Для нас это логично. А для англичан — нет, поэтому они судят по понятиям, и это устраивает многих людей, когда судят по понятиям, а не по закону. У нас же все формализовано.

Профессиональный еврей

— Три блиц-вопроса.  Может ли повториться Холокост?

Да. Но думаю, что сегодня Россия — последняя страна, где он может повториться. Холокост может повториться в странах дальнего зарубежья и в конце концов докатиться до нас. Надеюсь, это не произойдет.

— Второй вопрос: ехать надо?

Для меня — нет, сегодня никак. Я не вижу себя нигде, кроме Москвы, но с большим удовольствием хотел бы, чтобы мои дети служили в израильской армии, а потом вернулись бы в Москву.

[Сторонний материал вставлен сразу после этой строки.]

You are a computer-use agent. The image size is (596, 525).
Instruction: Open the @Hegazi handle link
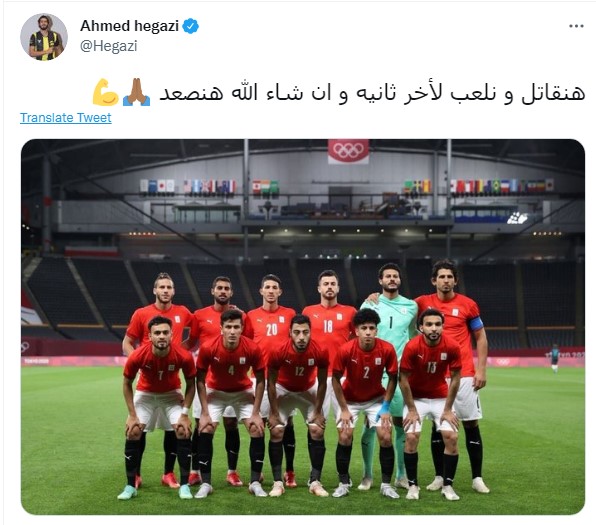[x=108, y=46]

— И наконец, третий вопрос: в синагогу ходить надо?

Обязательно. Есть потрясающий термин, который я когда-то услышал от Александра Моисеевича Бороды: профессиональные евреи. Мы с возрастом только понимаем, насколько это важно — постепенно становиться профессиональными евреями. Благодаря этому наш народ выживает на протяжении тысячелетий.

З0 лет назад я и жена Марина не представляли себе, что такое кошерная еда или субботние свечи. А сегодня мы не представляем себя без этого. Мы с возрастом становимся профессиональными евреями. Чем раньше мы придем к пониманию синагоги, веры, пониманию себя через понимание Его, тем правильнее будет наша жизнь.